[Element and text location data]

■ ■ ■ ■

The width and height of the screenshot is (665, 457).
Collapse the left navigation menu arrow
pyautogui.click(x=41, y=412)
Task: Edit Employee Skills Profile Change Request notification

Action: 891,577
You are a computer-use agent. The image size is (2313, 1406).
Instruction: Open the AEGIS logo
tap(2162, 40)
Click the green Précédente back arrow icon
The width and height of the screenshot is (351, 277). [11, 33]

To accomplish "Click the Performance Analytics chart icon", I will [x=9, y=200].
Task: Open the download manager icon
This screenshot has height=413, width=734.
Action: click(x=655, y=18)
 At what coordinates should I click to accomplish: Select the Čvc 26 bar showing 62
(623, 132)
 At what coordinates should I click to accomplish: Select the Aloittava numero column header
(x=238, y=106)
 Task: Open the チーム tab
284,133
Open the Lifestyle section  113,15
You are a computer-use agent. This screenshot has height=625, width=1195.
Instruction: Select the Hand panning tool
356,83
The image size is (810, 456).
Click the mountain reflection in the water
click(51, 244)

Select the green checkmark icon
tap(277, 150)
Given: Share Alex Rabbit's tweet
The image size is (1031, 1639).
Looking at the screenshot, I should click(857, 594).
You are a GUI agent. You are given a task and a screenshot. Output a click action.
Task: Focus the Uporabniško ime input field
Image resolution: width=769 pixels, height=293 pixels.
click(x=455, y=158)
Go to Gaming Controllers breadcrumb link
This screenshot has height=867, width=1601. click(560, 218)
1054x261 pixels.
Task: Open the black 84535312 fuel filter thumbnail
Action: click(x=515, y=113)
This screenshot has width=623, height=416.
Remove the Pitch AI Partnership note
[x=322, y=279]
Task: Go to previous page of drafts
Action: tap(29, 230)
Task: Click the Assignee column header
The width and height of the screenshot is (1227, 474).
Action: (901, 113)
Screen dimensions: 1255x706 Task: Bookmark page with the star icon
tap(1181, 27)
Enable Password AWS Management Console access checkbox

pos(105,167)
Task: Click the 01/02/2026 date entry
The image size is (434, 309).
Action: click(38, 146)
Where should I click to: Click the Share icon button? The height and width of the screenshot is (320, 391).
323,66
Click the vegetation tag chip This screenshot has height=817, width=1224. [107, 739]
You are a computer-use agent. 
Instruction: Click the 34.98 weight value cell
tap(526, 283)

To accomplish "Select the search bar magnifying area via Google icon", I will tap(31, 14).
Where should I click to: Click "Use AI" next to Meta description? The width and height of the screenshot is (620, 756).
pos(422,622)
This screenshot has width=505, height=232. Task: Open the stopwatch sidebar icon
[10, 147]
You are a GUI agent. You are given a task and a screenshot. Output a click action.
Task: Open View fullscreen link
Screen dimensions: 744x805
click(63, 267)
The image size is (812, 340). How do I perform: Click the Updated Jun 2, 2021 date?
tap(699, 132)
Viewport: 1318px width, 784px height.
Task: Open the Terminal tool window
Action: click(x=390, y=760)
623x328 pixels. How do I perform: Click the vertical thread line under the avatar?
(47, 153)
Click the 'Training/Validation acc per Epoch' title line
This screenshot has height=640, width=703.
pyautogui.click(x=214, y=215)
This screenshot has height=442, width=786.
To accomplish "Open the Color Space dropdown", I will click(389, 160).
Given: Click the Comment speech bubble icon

■ ■ ■ ■

▶ Exercise
Set down every line above verbatim, from the first to the last, with no changes.

▶ Full answer
The width and height of the screenshot is (665, 457).
Collapse the left navigation menu arrow
pyautogui.click(x=41, y=412)
Task: Edit Employee Skills Profile Change Request notification

Action: 891,577
You are a computer-use agent. The image size is (2313, 1406).
Instruction: Open the AEGIS logo
tap(2162, 40)
Click the green Précédente back arrow icon
The width and height of the screenshot is (351, 277). [11, 33]

To accomplish "Click the Performance Analytics chart icon", I will [x=9, y=200].
Task: Open the download manager icon
This screenshot has height=413, width=734.
Action: click(x=655, y=18)
 At what coordinates should I click to accomplish: Select the Čvc 26 bar showing 62
(623, 132)
 At what coordinates should I click to accomplish: Select the Aloittava numero column header
(x=238, y=106)
 Task: Open the チーム tab
284,133
Open the Lifestyle section  113,15
You are a computer-use agent. This screenshot has height=625, width=1195.
Instruction: Select the Hand panning tool
356,83
The image size is (810, 456).
Click the mountain reflection in the water
click(51, 244)

Select the green checkmark icon
tap(277, 150)
Given: Share Alex Rabbit's tweet
The image size is (1031, 1639).
Looking at the screenshot, I should click(857, 594).
You are a GUI agent. You are given a task and a screenshot. Output a click action.
Task: Focus the Uporabniško ime input field
Image resolution: width=769 pixels, height=293 pixels.
click(x=455, y=158)
Go to Gaming Controllers breadcrumb link
This screenshot has height=867, width=1601. click(560, 218)
1054x261 pixels.
Task: Open the black 84535312 fuel filter thumbnail
Action: click(x=515, y=113)
This screenshot has width=623, height=416.
Remove the Pitch AI Partnership note
[x=322, y=279]
Task: Go to previous page of drafts
Action: tap(29, 230)
Task: Click the Assignee column header
The width and height of the screenshot is (1227, 474).
Action: (901, 113)
Screen dimensions: 1255x706 Task: Bookmark page with the star icon
tap(1181, 27)
Enable Password AWS Management Console access checkbox

pos(105,167)
Task: Click the 01/02/2026 date entry
The image size is (434, 309).
Action: click(38, 146)
Where should I click to: Click the Share icon button? The height and width of the screenshot is (320, 391).
323,66
Click the vegetation tag chip This screenshot has height=817, width=1224. [107, 739]
You are a computer-use agent. 
Instruction: Click the 34.98 weight value cell
tap(526, 283)

To accomplish "Select the search bar magnifying area via Google icon", I will tap(31, 14).
Where should I click to: Click "Use AI" next to Meta description? The width and height of the screenshot is (620, 756).
pos(422,622)
This screenshot has width=505, height=232. Task: Open the stopwatch sidebar icon
[10, 147]
You are a GUI agent. You are given a task and a screenshot. Output a click action.
Task: Open View fullscreen link
Screen dimensions: 744x805
click(63, 267)
The image size is (812, 340). How do I perform: Click the Updated Jun 2, 2021 date?
tap(699, 132)
Viewport: 1318px width, 784px height.
Task: Open the Terminal tool window
Action: click(x=390, y=760)
623x328 pixels. How do I perform: Click the vertical thread line under the avatar?
(47, 153)
Click the 'Training/Validation acc per Epoch' title line
This screenshot has height=640, width=703.
pyautogui.click(x=214, y=215)
This screenshot has height=442, width=786.
To accomplish "Open the Color Space dropdown", I will click(389, 160).
Given: Click the Comment speech bubble icon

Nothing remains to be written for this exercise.